'''
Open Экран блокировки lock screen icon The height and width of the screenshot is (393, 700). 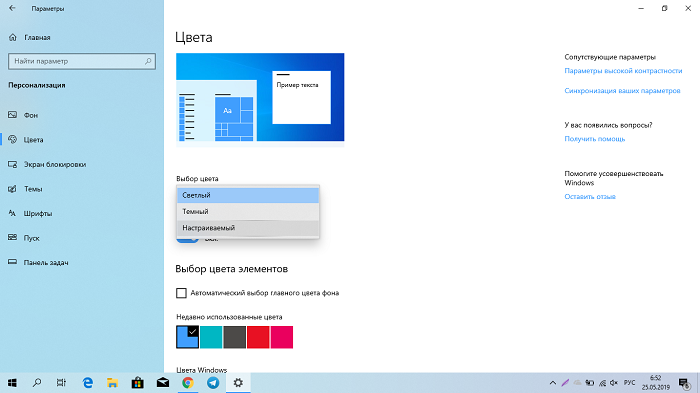(x=12, y=164)
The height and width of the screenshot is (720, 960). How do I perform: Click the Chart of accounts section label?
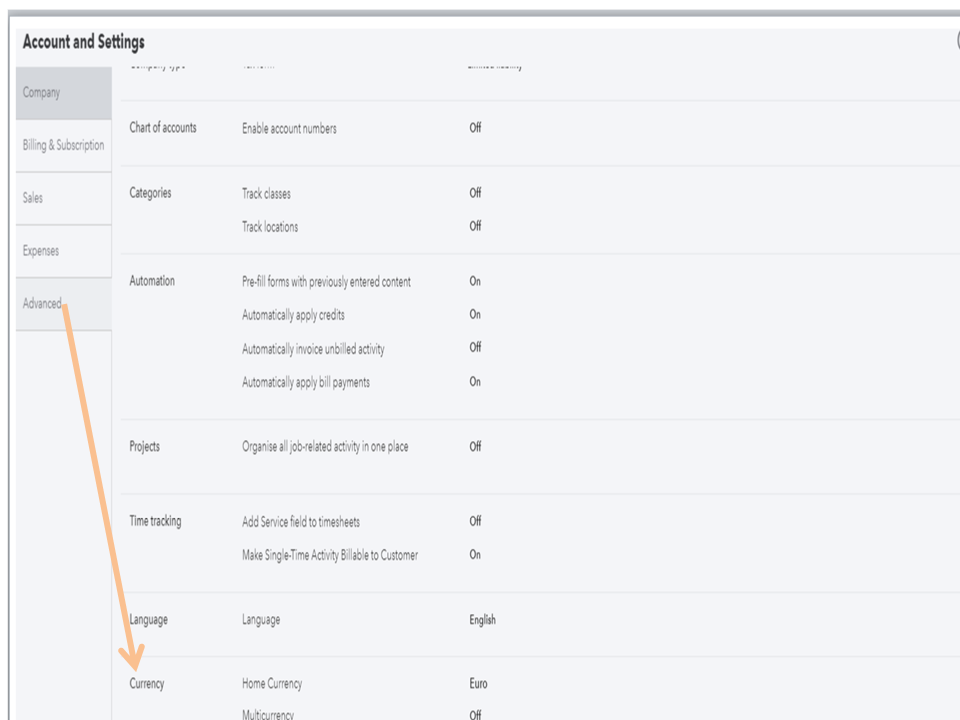163,128
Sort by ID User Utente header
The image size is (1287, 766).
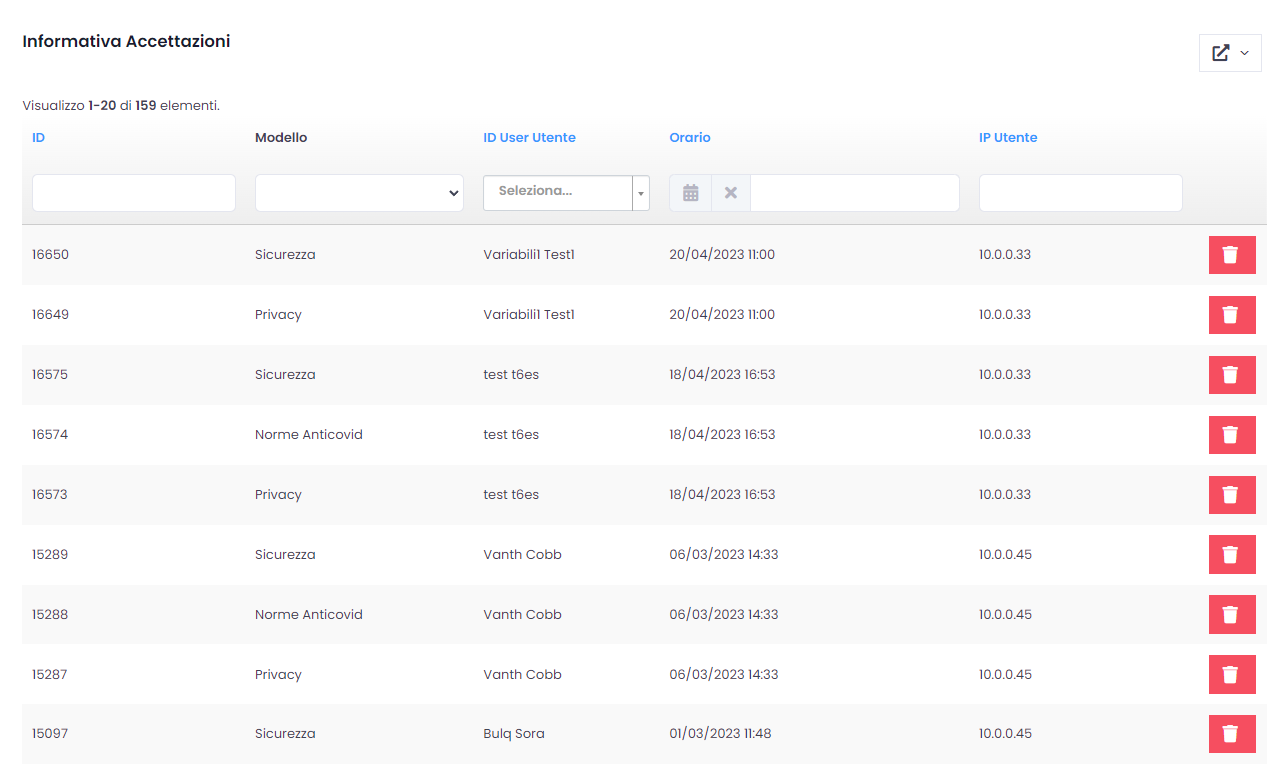(529, 138)
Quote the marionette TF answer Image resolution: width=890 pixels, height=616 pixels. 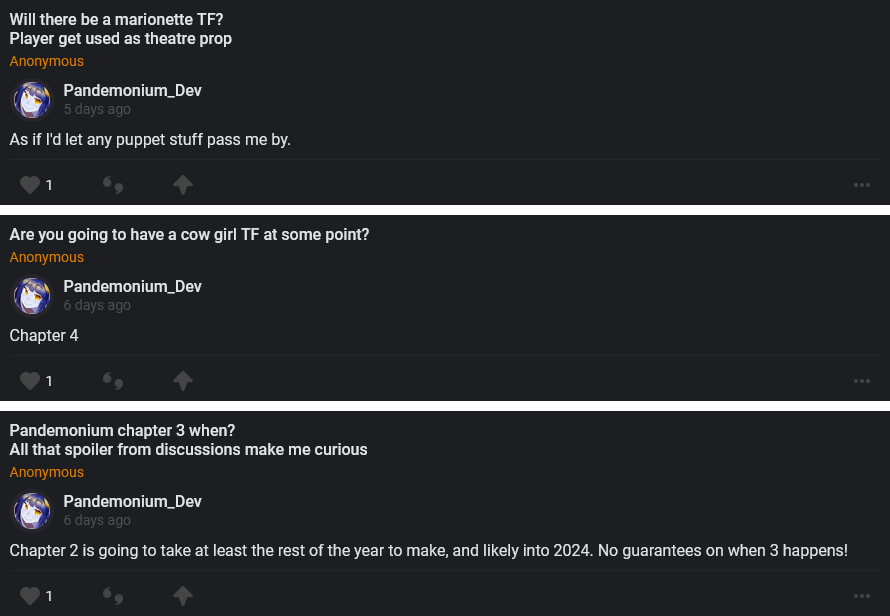113,185
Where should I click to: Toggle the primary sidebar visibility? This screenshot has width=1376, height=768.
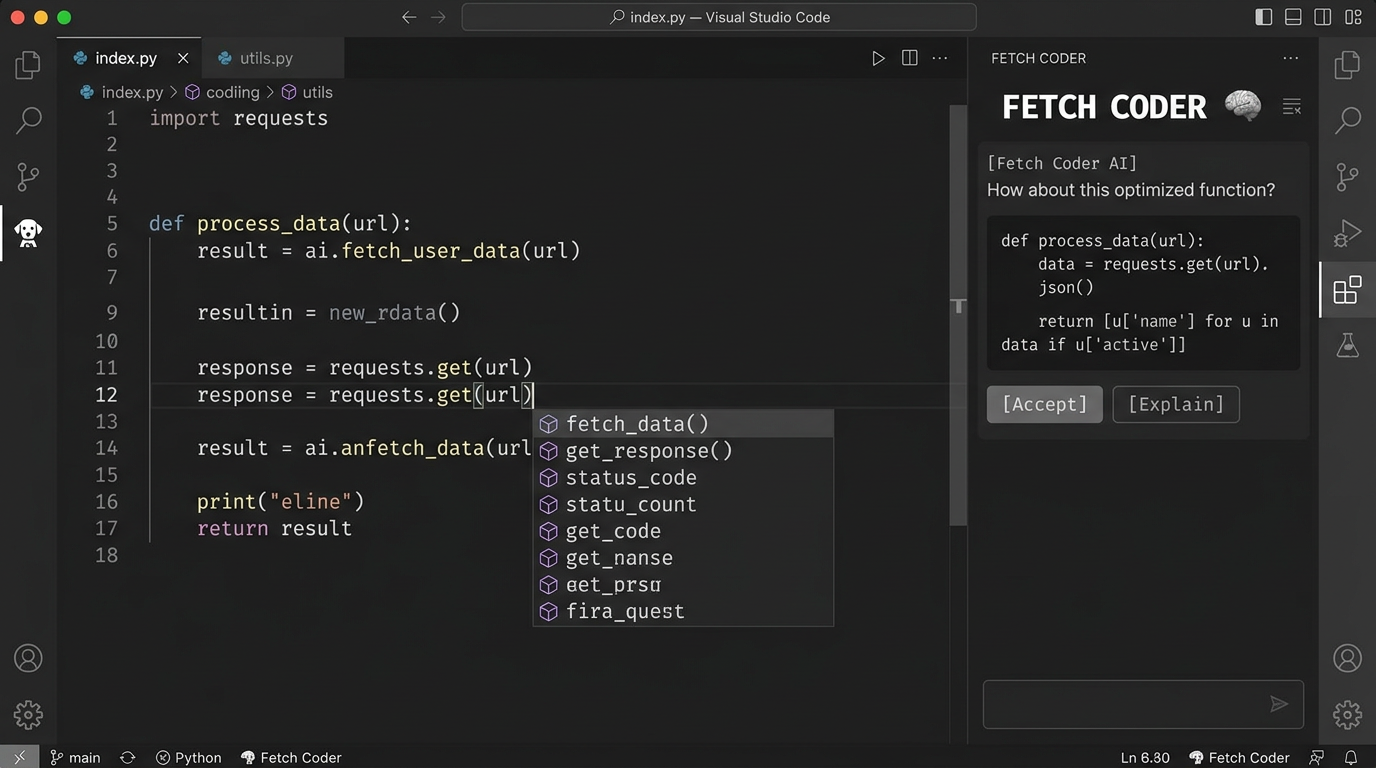click(x=1263, y=17)
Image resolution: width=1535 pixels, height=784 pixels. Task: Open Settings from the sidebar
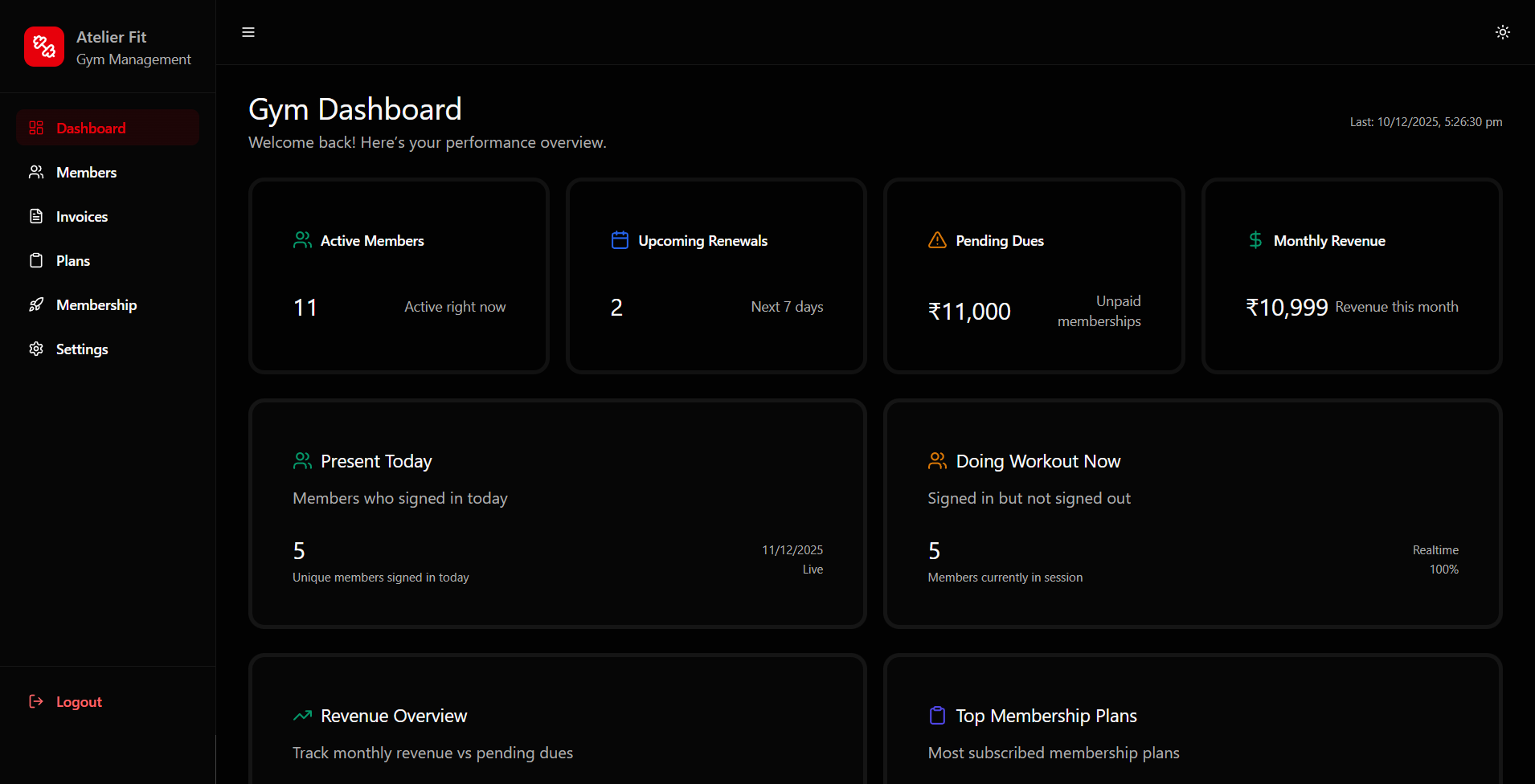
'''
■ **Task item**:
What is needed is an exact copy of only the lines from the line containing "Where should I" through the last line of the entries, inclusive, without the pictures.

■ **Written response**:
Where should I click to: Toggle the primary sidebar visibility? This screenshot has width=1376, height=768.
click(x=1263, y=17)
Image resolution: width=1535 pixels, height=784 pixels. Task: Open Settings from the sidebar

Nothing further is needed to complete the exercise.